# [EXTRAIT FOURNI]
Ainsi, l’équation d’accumulation de capital par habitant est :

$$\dot{k} = s f(k) - (n + \delta) k.$$

Cette équation est l’équation fondamentale du modèle de Solow. Avec la fonction de production Cobb-Douglas, elle devient $\dot{k} = s k^\alpha - (n+\delta)k$.

Comprendre $\dot{k} = s f(k) - (n+\delta)k$

L’équation fondamentale du modèle de Solow nous indique comment le capital par habitant change avec le temps, c’est-à-dire, c’est la vitesse du capital par habitant. On y voit un facteur positif qui accélère l’accumulation de capital par habitant et un autre facteur négatif qui le freine.

  • Facteur positif : $s f(k)$ Il est lié à l’épargne. En effet, si les ménages épargnent davantage ($s$ plus grand) ou si la production par unité de capital est plus élevée ($f(k)$ plus grand), alors on accumule davantage de capital. On remarque que l’épargne est une fraction de la production totale.

# [Données enregistrées]
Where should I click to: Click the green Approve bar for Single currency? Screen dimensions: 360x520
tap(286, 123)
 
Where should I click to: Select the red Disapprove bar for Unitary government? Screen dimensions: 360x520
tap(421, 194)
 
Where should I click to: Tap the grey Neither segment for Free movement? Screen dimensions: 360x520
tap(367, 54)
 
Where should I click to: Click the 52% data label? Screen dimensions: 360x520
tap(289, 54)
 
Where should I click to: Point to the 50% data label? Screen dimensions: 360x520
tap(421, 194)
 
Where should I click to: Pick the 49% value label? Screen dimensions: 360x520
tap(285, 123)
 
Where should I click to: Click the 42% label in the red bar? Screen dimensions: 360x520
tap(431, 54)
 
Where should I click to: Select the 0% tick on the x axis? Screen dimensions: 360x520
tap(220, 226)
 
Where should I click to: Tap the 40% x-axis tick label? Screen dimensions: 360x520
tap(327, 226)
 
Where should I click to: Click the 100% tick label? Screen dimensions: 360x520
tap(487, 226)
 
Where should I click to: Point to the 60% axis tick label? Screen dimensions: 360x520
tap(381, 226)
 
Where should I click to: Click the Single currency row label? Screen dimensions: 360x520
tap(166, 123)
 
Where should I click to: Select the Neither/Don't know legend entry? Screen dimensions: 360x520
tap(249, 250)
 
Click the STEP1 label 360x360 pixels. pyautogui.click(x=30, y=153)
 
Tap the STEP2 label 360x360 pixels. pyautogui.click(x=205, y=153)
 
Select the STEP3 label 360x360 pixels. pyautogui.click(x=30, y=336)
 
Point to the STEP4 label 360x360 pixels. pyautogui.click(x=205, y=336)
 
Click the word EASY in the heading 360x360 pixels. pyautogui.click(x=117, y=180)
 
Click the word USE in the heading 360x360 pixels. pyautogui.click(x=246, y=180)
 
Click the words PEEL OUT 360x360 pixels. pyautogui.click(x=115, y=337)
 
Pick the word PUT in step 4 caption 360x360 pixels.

# [TRAVAIL DEMANDÉ]
Pouvez-vous reproduire intégralement, sans la moindre modification, l'extrait sur l'équation fondamentale du modèle de Solow ?

# [RÉSULTAT OBTENU]
Ainsi, l’équation d’accumulation de capital par habitant est :

$$\dot{k} = s f(k) - (n + \delta) k.$$

Cette équation est l’équation fondamentale du modèle de Solow. Avec la fonction de production Cobb-Douglas, elle devient $\dot{k} = s k^\alpha - (n+\delta)k$.

Comprendre $\dot{k} = s f(k) - (n+\delta)k$

L’équation fondamentale du modèle de Solow nous indique comment le capital par habitant change avec le temps, c’est-à-dire, c’est la vitesse du capital par habitant. On y voit un facteur positif qui accélère l’accumulation de capital par habitant et un autre facteur négatif qui le freine.

  • Facteur positif : $s f(k)$ Il est lié à l’épargne. En effet, si les ménages épargnent davantage ($s$ plus grand) ou si la production par unité de capital est plus élevée ($f(k)$ plus grand), alors on accumule davantage de capital. On remarque que l’épargne est une fraction de la production totale.